Then he remembered his talk with the owner of the weapon shop inside the District and asked for a piece of paper. When she gave it to him, he wrote a glowing endorsement of the shop, proclaimed that he would buy his cigars from no other establishment on New Barcelona, and signed his name with a flourish.

"Will you accept this?" he asked.

She read it and a huge smile spread across her face. "I'll put it in the front window, Mr. Nighthawk."

"We're square now?" he asked, preparing to leave.

"Far from it," she said. "I'm in your debt." She stared at him for a moment, as if trying to make up her mind about something. "Maybe I can even the score. Lean over." Nighthawk bent down and she whispered in his ear.

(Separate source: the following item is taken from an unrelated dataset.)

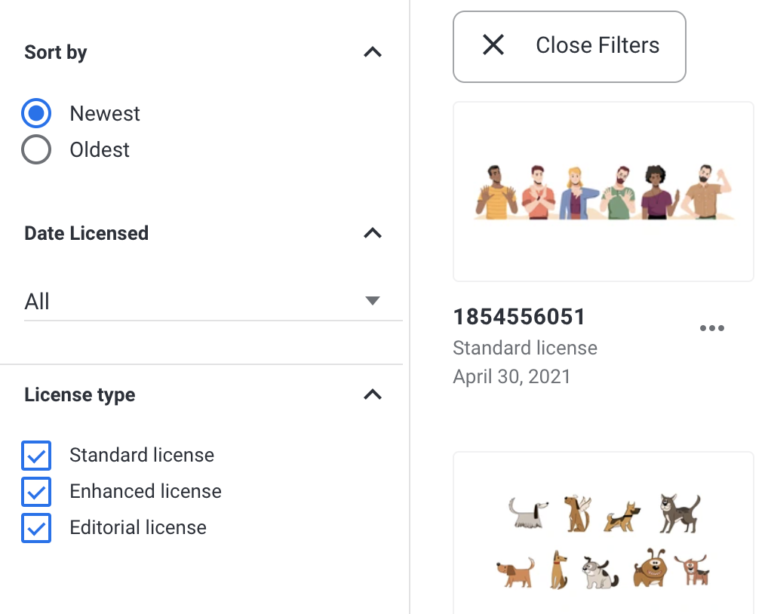
Task: Uncheck the Standard license checkbox
Action: (36, 455)
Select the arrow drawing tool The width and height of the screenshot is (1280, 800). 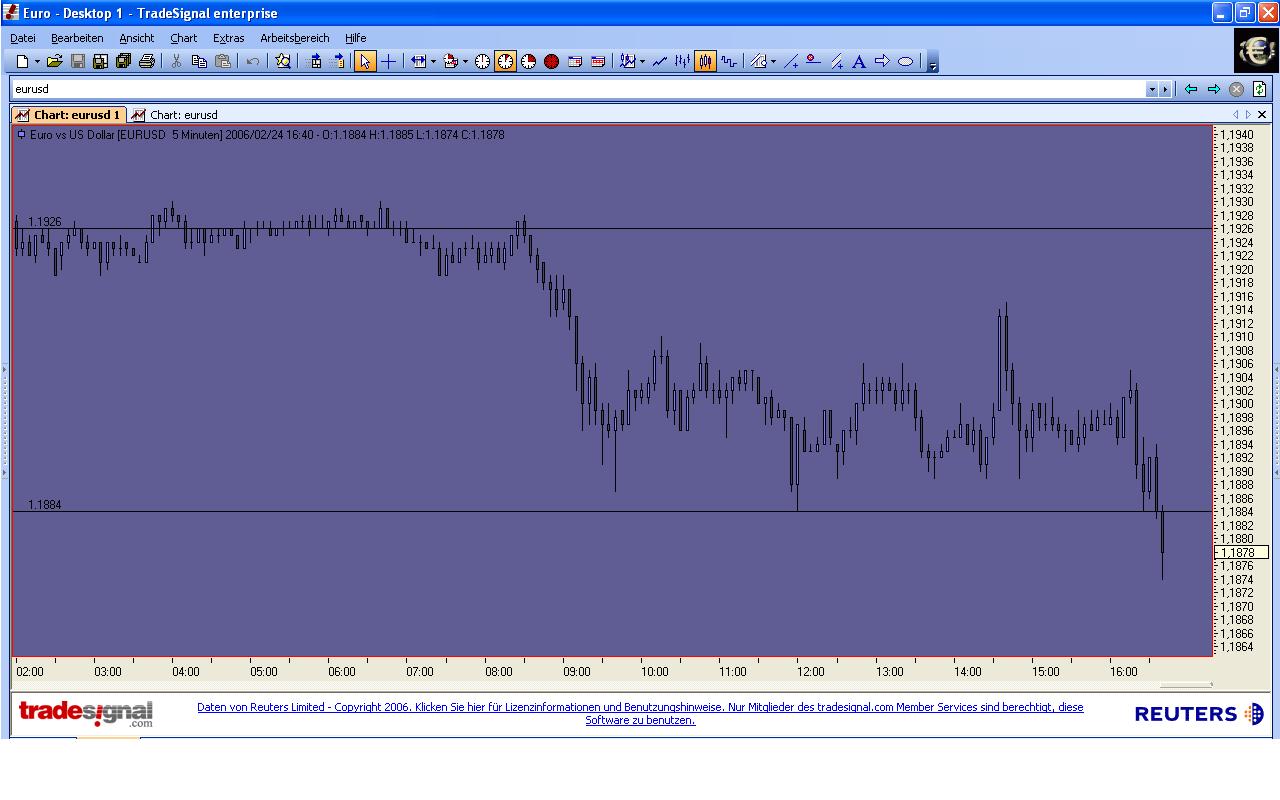(x=882, y=62)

"You're sure?" he said, straightening up.

"Absolutely."

"Thanks." He lit a cigar and walked out, followed by Kinoshita.

"That was a very generous thing you just did," said the smaller man.

"I'd be like that all the time if I could."

"But?" said Kinoshita. "There's always a but."

"But as hard as I try to avoid it, the path I travel puts me in contact with a lot more Jack Bellamys and Cleopatra Romes than law-abiding cigar store proprietors."

"It must be something in your character."

"It wasn't anything in my character that caused me to leave my wife and my home and come to a cesspool like the District," said Nighthawk. "It was a would-be Samaurai named Kinoshita, who asks too damned many questions."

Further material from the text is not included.